This repository contains a basic implementation of the CCSDS Space Packet Protocol Primary Header. This is a simple packet header with basic information, and the code simply provides access to the fields according to the standard.

I like to see how this header looks in different programming languages, so this is my writeup of the primary header in Forth. This is a test of the language's ability to deal with binary data, to handle endianness, and to manipulate bit field definitions, which are common concerns for embedded systems programmers.

Notes

This implementation is extremely basic. It uses bit shifts and masks to get and set each field within the header. This is what I am actually interested in doing with a CCSDS header, so this code gets right to the point.

It is interesting to note that there is no structure definitions anywhere- you could very well define structures, and then accessors for the bits in their fields. This would make some of the definitions slightly simpler, but I don't think it would be by very much.

The nice thing about Forth is that I don't feel as pressured to wrap things up as nicely- there are other options for this kind of library which create abstractions or use generic bit field manipulation words to extract or lay down sections of bits, but I don't feel like it would be Forthy to do this.

Compared to other implementations, such as my Zig and Rust ones, my Forth code is smaller, denser, and with much more code per line. I like the Zig version the best, but the Forth does have a certain charm.

Conventions

I used a convention where a ">" prefix indicates that a value is being loaded to somewhere, in this case a field within the header, whlie a suffix of ">" indicates that a value is loaded from somewhere.

This leads to definitions such as ">apid" or "length>", which are possible because of Forth's unrestricted identifier names.

You would use these as in the following code which allocates a header and sets the APID and sequence flag, resulting in a valid packet with 1 data byte:

1 constant APID
3 constant UNSEGMENTED
PRILENGTH 1+ allot constant packet
packet PRILENGTH 1+ erase
APID packet >apid
UNSEGMENTED packet >seqflag

Utility Definitions

There are a handleful of utilities defined in ccsds.fs.

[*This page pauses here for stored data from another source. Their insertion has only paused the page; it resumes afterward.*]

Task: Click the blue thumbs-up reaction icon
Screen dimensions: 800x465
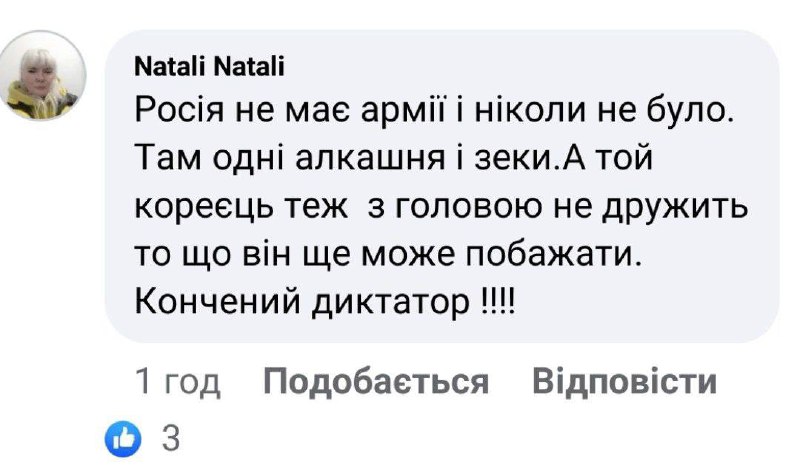Action: (120, 437)
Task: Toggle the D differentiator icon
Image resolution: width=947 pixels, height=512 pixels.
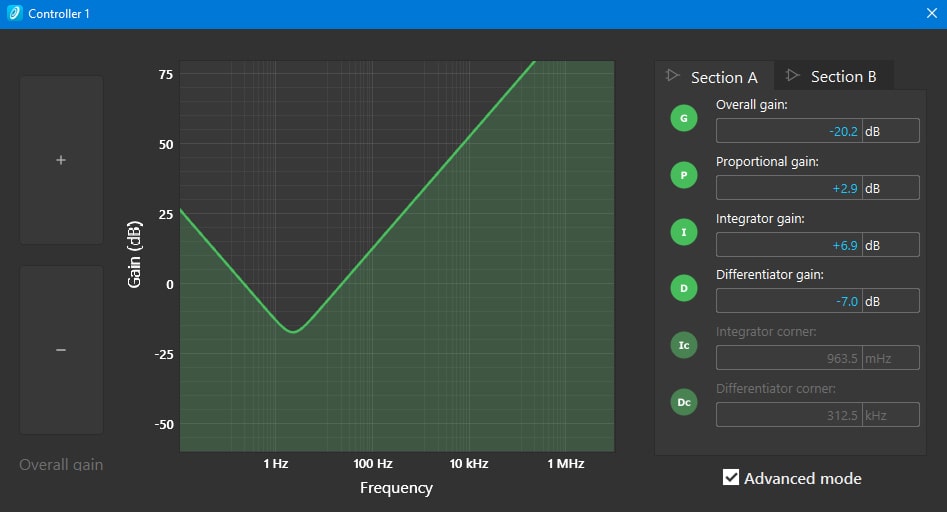Action: 683,288
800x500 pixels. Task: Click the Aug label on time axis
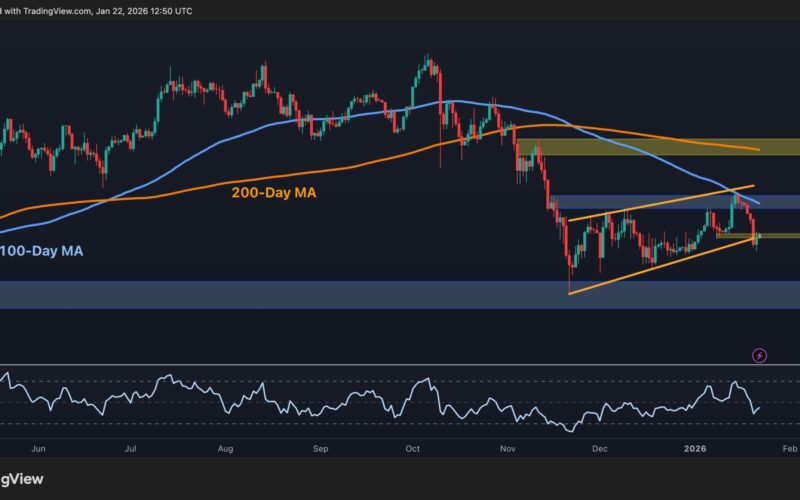pos(224,450)
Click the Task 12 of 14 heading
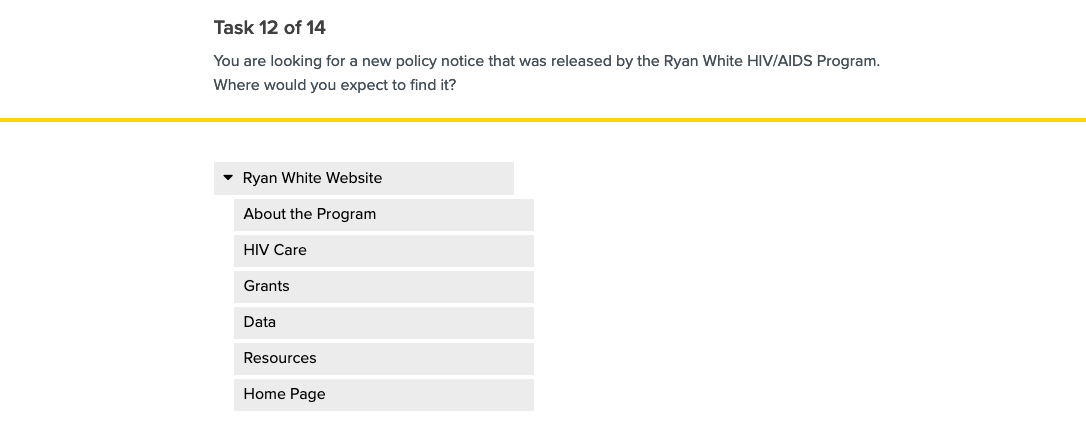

Forth is a very free-form language, so it is both easy and natural to extend it to match your problem.

In this case I added a few definitions to increment characters while stepping through memory with c@++ and c!++, load and store words (16 bit integers) with w! and w@, and to turn a word count into a byte count like words.

The last utility is 'masked'. This is a somewhat complex word which takes a mask, a value and a new value, and ORs the two values in after clearing the bits in the given mask. The definition of 'masked' is particularly neat in my opinion: "invert and or" is the C equivalent of "a | (b & ~c)"

Tests

I liked being able to sprinkle asserts into the code, as with Zig and Rust, although in this case I'm not using any kind of test framework, not even a build in one, just asserts as test cases. This nice thing here is that unless you ask for them to be turned off, you must pass the test suite in order to even use the code.

I moved the tests to a separate file to make the SLOC count easier (27 lines), but there is no real reason to extract these- the code can just test itself every time it is loaded- Forth compiles very quickly.